▶ [WHAT YOU ARE ASKED TO DO] Extract each line of the listing below that contains the word "height". Matching is case-sensitive.

▶ [RECORDS PROVIDED]
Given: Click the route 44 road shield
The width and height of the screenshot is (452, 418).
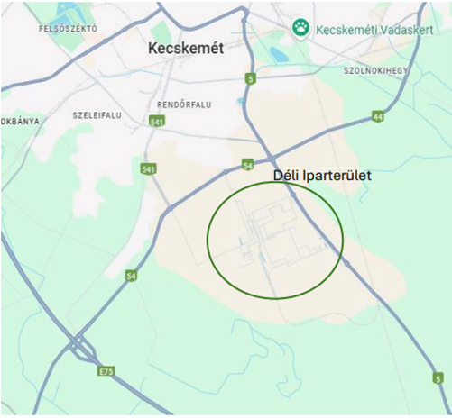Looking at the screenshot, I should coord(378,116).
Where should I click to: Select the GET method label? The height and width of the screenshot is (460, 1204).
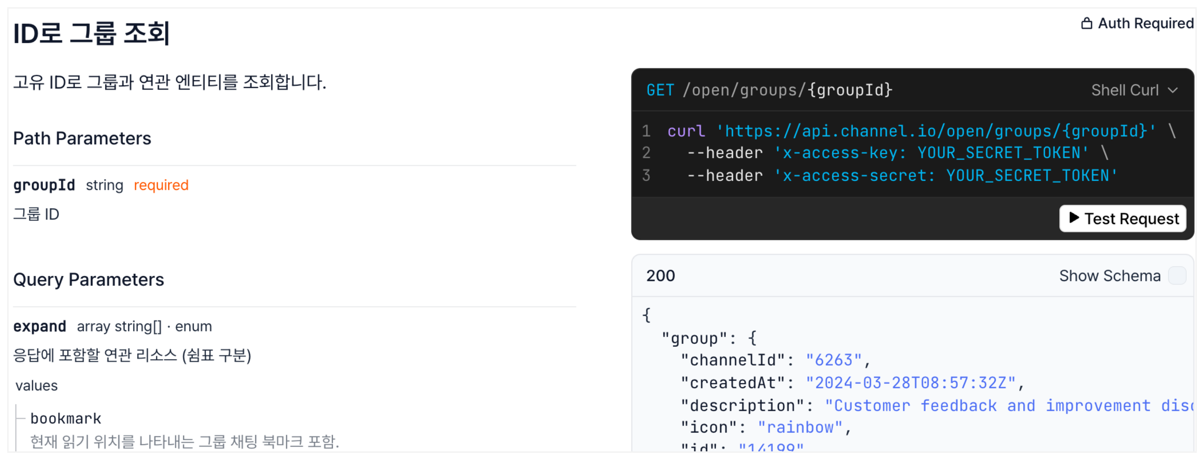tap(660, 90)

* * *

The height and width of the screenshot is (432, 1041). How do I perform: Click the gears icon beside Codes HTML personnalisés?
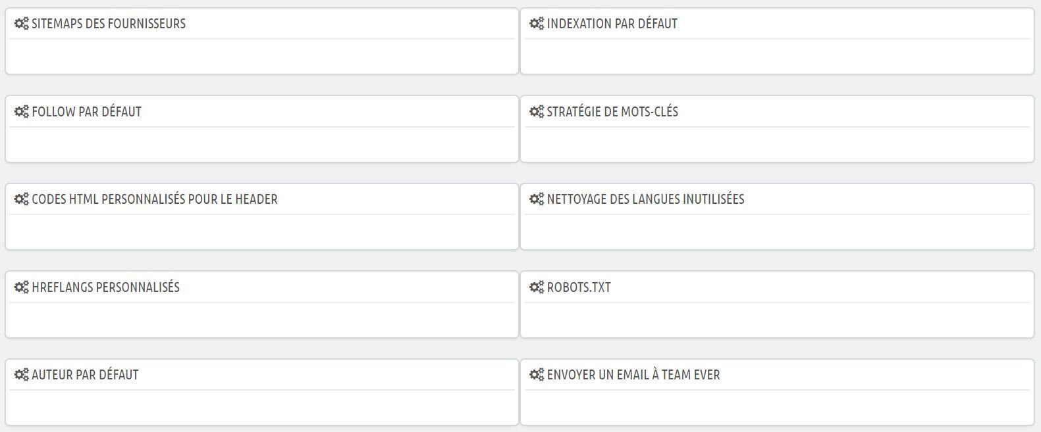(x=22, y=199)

▶ [TASK ANSWER]
The width and height of the screenshot is (452, 418).
Where should I click to: Select the GET method label? The height and width of the screenshot is (460, 1204).
The height and width of the screenshot is (432, 1041). How do I perform: Click the gears icon beside Codes HTML personnalisés?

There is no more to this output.